Warum die Sozialwissenschaft Geschichten erzählen muss.

[kommentiert]: Miriam Zimmer kommentiert die Rolle von Erzählungen in der Wissenschaftssprache.

Die Sozialwissenschaften haben – wie alle anderen Bereiche der Forschung – das erklärte Ziel und den gesellschaftlichen Auftrag, die Wirklichkeit in sämtlichen Aspekten zu beobachten, beschreiben und erklären. Dafür bekommen sie zu Recht umfangreiche öffentliche Gelder zur Verfügung gestellt. Im Gegenzug wird jedoch eine doppelte Erwartung an sie herangetragen: Einerseits soll sozialwissenschaftliche Forschung Expertisen entwickeln, um mit nationalen und internationalen sozialen Herausforderungen besser umgehen zu können. Wissenschaftlerinnen sitzen in Expertenkomissionen und beraten Politik, Wirtschaft und andere gesellschaftliche Akteure. Andererseits sollen die sozialwissenschaftlichen Disziplinen auch noch eine zweite Funktion erfüllen, und zwar die Bildung und Aufklärung. Damit ist nicht primär die Ausbildung der Studierenden an den Universitäten zu neuen Sozialwissenschaftlerinnen gemeint, sondern vielmehr die breite Aufklärung der zivilen Öffentlichkeit. Diese wichtige Rolle wird  jedoch leider oft geringgeschätzt oder gar vergessen.

Dass die Sozialwissenschaften – gerade in ihrer zweiten Funktion – die Anbindung an ihr Publikum verlieren, wird unter anderem daran deutlich, dass sozialwissenschaftliche Stimmen immer seltener in populären Medien zu Wort kommen. Bekannte wissenschaftliche Größen wie Jürgen Habermas, Theodor W. Adorno und Walter Jens haben bisher keinen Nachwuchs in den aktuellen Debatten gefunden. Vielen Sozialwissenschaftlern ist es nicht wichtig, außerhalb wissenschaftlicher Fachjournale Gehör zu finden; ebenso wenig wird die Wahrnehmung dieses öffentlichen Auftrages in der universitären Personal- und Gehaltspolitik belohnt. Und entsprechend abgekapselt präsentieren sich auch viele sozialwissenschaftliche Publikationen in puncto Sprache und Stil.

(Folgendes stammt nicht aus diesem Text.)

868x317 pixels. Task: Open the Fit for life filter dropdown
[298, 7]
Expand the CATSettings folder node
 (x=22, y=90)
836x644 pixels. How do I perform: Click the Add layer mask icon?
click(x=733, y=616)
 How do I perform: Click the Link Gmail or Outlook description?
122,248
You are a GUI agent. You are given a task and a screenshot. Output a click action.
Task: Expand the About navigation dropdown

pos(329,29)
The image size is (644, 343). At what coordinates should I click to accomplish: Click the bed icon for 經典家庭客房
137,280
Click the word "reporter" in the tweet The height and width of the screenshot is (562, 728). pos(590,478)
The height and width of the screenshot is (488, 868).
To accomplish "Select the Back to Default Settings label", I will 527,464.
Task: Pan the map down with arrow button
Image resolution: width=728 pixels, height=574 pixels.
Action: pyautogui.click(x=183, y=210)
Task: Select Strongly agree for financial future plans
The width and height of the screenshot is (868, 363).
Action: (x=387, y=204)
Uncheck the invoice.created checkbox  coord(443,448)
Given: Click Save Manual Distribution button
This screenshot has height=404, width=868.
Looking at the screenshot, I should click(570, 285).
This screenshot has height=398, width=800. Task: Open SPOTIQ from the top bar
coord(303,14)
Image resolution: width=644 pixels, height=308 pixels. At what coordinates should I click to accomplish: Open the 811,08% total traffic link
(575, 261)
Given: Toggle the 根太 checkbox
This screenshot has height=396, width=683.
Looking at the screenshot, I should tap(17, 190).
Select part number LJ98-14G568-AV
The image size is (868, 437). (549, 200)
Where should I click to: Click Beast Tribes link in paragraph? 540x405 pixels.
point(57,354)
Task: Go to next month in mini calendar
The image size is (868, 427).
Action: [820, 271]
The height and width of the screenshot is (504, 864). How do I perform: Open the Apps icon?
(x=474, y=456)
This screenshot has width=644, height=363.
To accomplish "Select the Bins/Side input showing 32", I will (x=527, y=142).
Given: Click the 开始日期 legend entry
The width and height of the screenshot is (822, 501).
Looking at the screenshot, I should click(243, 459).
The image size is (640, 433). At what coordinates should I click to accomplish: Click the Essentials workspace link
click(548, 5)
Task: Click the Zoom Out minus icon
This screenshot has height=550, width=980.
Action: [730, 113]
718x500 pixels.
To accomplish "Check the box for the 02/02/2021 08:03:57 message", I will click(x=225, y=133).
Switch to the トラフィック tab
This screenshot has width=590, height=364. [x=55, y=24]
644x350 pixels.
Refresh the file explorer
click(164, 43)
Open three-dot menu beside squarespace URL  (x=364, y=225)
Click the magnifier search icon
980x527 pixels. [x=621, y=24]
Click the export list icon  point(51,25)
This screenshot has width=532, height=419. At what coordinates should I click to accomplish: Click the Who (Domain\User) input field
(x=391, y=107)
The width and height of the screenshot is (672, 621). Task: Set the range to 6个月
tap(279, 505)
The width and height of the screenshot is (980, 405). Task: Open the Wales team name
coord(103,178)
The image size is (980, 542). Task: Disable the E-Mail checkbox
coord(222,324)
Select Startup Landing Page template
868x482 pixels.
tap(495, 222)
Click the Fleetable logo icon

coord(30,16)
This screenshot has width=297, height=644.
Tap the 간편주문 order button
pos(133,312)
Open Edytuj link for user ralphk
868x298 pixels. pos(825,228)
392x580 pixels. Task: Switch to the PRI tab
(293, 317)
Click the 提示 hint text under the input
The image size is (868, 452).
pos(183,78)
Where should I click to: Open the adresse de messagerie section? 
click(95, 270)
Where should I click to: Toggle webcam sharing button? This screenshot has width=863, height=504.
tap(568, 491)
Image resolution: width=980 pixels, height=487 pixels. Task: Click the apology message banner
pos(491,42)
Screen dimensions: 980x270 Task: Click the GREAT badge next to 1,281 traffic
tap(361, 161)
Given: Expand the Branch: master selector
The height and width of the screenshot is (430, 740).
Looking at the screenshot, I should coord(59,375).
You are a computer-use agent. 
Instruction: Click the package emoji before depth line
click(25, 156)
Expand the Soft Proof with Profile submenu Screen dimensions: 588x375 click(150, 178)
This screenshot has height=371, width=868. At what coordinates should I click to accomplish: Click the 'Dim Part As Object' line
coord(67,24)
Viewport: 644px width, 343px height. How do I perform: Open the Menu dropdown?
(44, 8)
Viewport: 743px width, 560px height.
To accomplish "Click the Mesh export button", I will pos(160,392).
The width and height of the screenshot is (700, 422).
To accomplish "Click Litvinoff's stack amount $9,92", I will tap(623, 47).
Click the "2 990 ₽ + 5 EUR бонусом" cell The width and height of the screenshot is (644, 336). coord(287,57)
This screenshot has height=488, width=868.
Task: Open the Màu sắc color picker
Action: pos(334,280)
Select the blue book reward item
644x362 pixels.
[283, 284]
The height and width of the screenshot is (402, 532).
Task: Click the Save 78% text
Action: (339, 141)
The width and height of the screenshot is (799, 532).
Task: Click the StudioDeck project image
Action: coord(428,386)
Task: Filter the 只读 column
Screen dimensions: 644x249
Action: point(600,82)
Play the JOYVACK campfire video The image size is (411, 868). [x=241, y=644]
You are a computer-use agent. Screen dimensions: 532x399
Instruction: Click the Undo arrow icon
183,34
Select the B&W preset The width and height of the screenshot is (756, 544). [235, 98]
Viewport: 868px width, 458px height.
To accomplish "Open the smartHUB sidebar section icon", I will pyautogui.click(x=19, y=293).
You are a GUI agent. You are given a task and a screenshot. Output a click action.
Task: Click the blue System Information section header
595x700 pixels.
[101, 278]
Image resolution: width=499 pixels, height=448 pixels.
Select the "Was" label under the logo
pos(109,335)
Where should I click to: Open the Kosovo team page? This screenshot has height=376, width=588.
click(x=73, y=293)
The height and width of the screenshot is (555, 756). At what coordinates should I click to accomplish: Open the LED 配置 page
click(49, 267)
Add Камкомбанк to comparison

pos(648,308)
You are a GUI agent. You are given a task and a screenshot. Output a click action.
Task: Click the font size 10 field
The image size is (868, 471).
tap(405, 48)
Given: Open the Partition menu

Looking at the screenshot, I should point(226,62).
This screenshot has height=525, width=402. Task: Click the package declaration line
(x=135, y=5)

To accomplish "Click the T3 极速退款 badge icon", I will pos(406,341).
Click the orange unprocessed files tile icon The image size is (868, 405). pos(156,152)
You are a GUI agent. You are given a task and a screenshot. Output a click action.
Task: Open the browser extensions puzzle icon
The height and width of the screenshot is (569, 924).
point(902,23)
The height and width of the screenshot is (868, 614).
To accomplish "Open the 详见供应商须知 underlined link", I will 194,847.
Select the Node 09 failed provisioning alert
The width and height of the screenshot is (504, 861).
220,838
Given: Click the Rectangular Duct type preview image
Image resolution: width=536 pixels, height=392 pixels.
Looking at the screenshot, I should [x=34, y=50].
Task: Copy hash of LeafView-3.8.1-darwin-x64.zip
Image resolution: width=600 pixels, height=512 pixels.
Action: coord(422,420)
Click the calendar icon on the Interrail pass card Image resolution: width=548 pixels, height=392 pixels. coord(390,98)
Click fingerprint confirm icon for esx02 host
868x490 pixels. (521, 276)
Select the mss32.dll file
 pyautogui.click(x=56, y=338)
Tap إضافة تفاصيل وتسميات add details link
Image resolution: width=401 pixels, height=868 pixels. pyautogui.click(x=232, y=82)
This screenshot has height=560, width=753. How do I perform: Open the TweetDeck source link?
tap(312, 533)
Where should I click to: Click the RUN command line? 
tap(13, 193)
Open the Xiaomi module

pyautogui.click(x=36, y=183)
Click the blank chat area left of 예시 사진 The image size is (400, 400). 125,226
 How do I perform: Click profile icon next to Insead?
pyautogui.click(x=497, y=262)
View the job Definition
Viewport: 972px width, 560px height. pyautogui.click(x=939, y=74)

Die sozialwissenschaftlichen Begriffe, Formulierungen und Wendungen sind für den Laien oft unverständlich. Dies mag vielleicht zum Teil darin Erklärung finden, dass sich Wissenschaft allgemein immer stärker ausdifferenziert – und damit auch deren Vokabular und Zusammenhänge. Wissenschaft ist kompliziert, differenziert und oft sehr kleinteilig. Doch die Kommunikationsforschung hat schon lange festgestellt, dass man auch komplizierte Sachverhalte, die es in wissenschaftlichen Zusammenhängen immer schon gab, erklären kann. Man muss sich eben geschickt zu artikulieren und den Adressaten an seinem Ausgangspunkt „abzuholen“ wissen. Diese Kunst scheint jedoch tief verschüttet und wenig erstrebt.

Dass es  bei der Vermittlung sozialwissenschaftlicher Erkenntnisse neben der wissenschafts-typischen, logisch-rationalen Beweisführung, die oft trocken, zäh und unzugänglich ist, auch noch einen zweiten Weg gibt, wusste schon Max Weber Anfang des letzten Jahrhunderts: Er stellte fest, dass sich auch ein äußerst komplexer Sachverhalt ebenso einleuchtend – und mehr: besonders anschaulich – durch einen sinnlich-nacherlebenden Zugang darstellen und erklären lässt. Dieser Zugang bezieht bewusst die ‚empathischen‘ Fähigkeiten der Rezipientin mit ein.[1] Neben bildlicher, metaphernreicher Sprache und aufmerksamer Schilderung sinnlicher Erfahrungen ist das Erzählen von Erlebnissen in Form von Geschichten eine geeignete Strategie, um Leser oder Hörerinnen mit einem Gegenstand eng und nachhaltig vertraut zu machen.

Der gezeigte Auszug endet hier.